By Jeffrey Belden, M.D.; Robert Blake, M.D.; Steve Calloway, R.Ph.; Linda Headrick, M.D.; David Mehr, M.D.; Bill Parks, M.D.; Margie Sable, Dr.P.H.; and Mahree Skala, M.A.
Columbia Missourian, November 6, 2023
An increasing number of Medicare beneficiaries are enrolled in heavily advertised Medicare Advantage plans. These plans, which interpose an insurance company middleman between the Medicare program and patients, are superficially attractive. They offer such benefits as coverage for some vision, hearing and dental services and gym memberships.
However, a recently published investigation has found that Medicare Advantage overcharges American taxpayers by a minimum of 22% or $88 billion a year with no clear evidence of better health outcomes.
Strategies used by Medicare Advantage to overcharge taxpayers include:
- Targeting healthy beneficiaries who generate less costs for the plans. Medicare Advantage plans receive capitated payments from Medicare. They are paid a certain amount per enrollee. Healthier enrollees generate less expense and thus allow insurance companies to retain more of the capitated payments as profit. This “favorable selection” is well documented.
- Limited networks. In contrast to traditional Medicare, Medicare Advantage plans frequently only cover health care provided by specified doctors and hospitals; thus, limiting patient choices.
- Patients who need health care when traveling may be forced to pay for it out of pocket.
- Prior authorization. With prior authorization, the insurance company must approve treatment before the company will pay for it. The company could refuse to pay for treatment that a physician has recommended, overruling a physician’s judgment. Far more frequently than traditional Medicare, Medicare Advantage plans require prior authorization of certain medications, surgical procedures and other forms of care. This can create serious obstacles to receiving essential medical care, frustrating patients, and potentially putting them at risk. A 2022 investigation of Medicare Advantage organizations by the Inspector General of the Department of Health and Human Services documented “widespread and persistent problems related to inappropriate denial of services.” One of the signers of this letter experienced adverse effects of a prior-authorization requirement of a Medicare Advantage plan.
- Because of these hassles — limited networks, prior authorization, and other practices that decrease access to necessary care— patients tend to switch from Medicare Advantage to traditional Medicare as they get sicker and need more medical care. Sicker patients generate higher costs and thus erode corporate profits. Downloading such patients to traditional Medicare benefits Medicare Advantage companies. In addition, patients who switch from Medicare Advantage to traditional Medicare may encounter obstacles.

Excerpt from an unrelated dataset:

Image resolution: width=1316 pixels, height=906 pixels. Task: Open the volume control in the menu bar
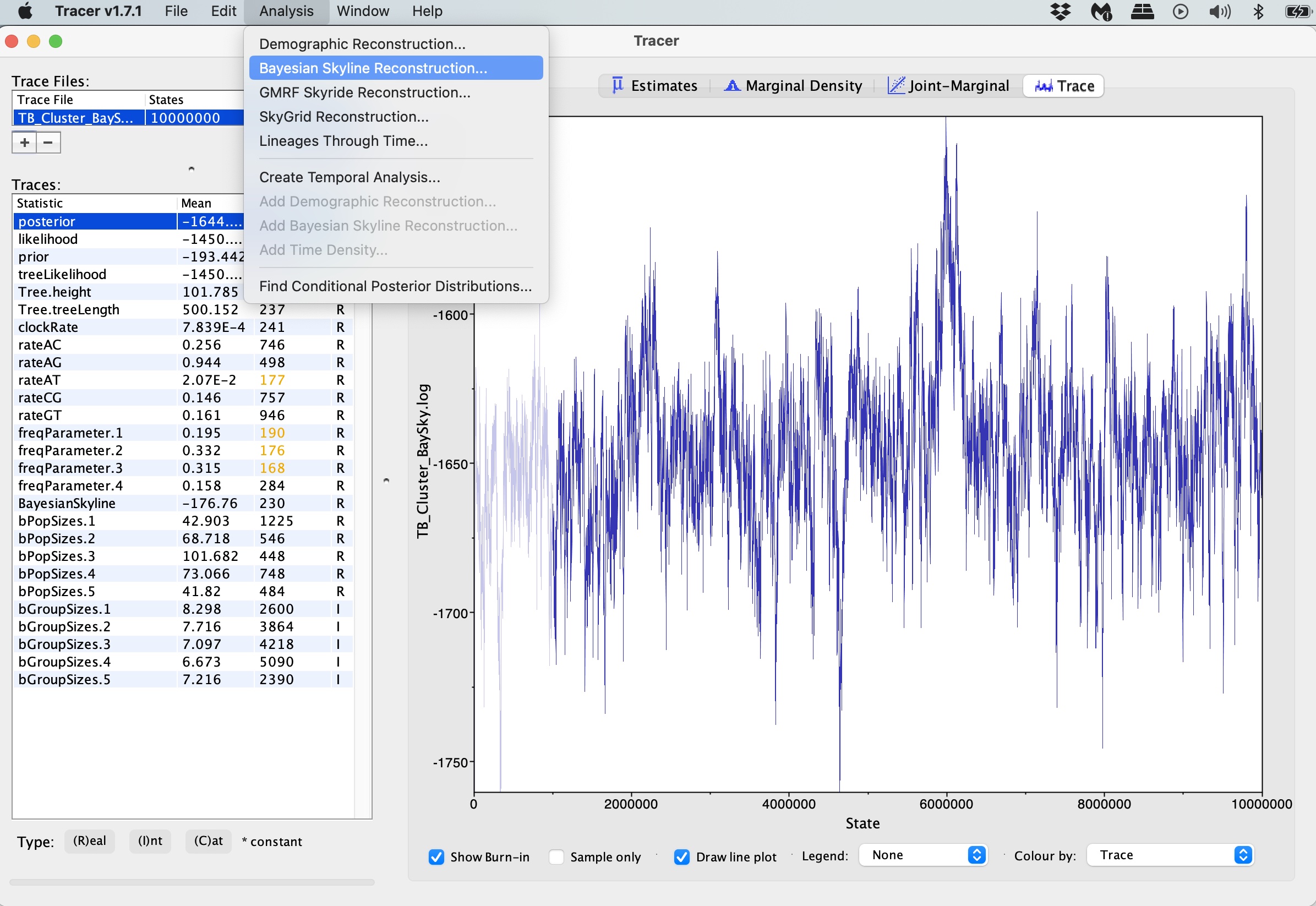tap(1219, 12)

- Upcoding of diagnoses. The capitation that Medicare Advantage plans receive from the government is affected by the severity of the medical problems enrollees have. While Medicare Advantage plans seek healthy enrollees, there is an incentive to make the enrollees appear to be sicker when seeking taxpayer money. The well-documented propensity for Medicare Advantage plans to amplify the illness severity of patients by manipulating diagnostic coding is clearly fraudulent.
- Underpayments to hospitals to boost profits. This has serious consequences for patients. USA Today reports that an increasing number of hospitals around the country are ending contracts with Medicare Advantage plans because of inadequate reimbursement for services provided. The CEO and president of Scripps Health describes Medicare Advantage strategy as “delay, deny or don’t pay” and concludes “They’re in the business of making money.” This trend further narrows choices available to patients and increases the danger that patients are stuck with huge medical bills.
A major appeal of Medicare Advantage plans is the added benefits provided. These benefits were a result of intense lobbying by insurance companies for an “advantage” of their feeding at the Medicare trough. However, these benefits should be included in traditional Medicare. The cost of adding them to traditional Medicare would be at least $4 billion less than the annual overcharges from Medicare Advantage. In other words, beneficiaries could receive dental, hearing and vision care through traditional Medicare at less taxpayer expense.
Taxpayers and Medicare recipients should look beyond the slick, heavy promotion of Medicare Advantage to see the serious negative consequences. Those enrolled in Medicare Advantage should raise these issues with their plan.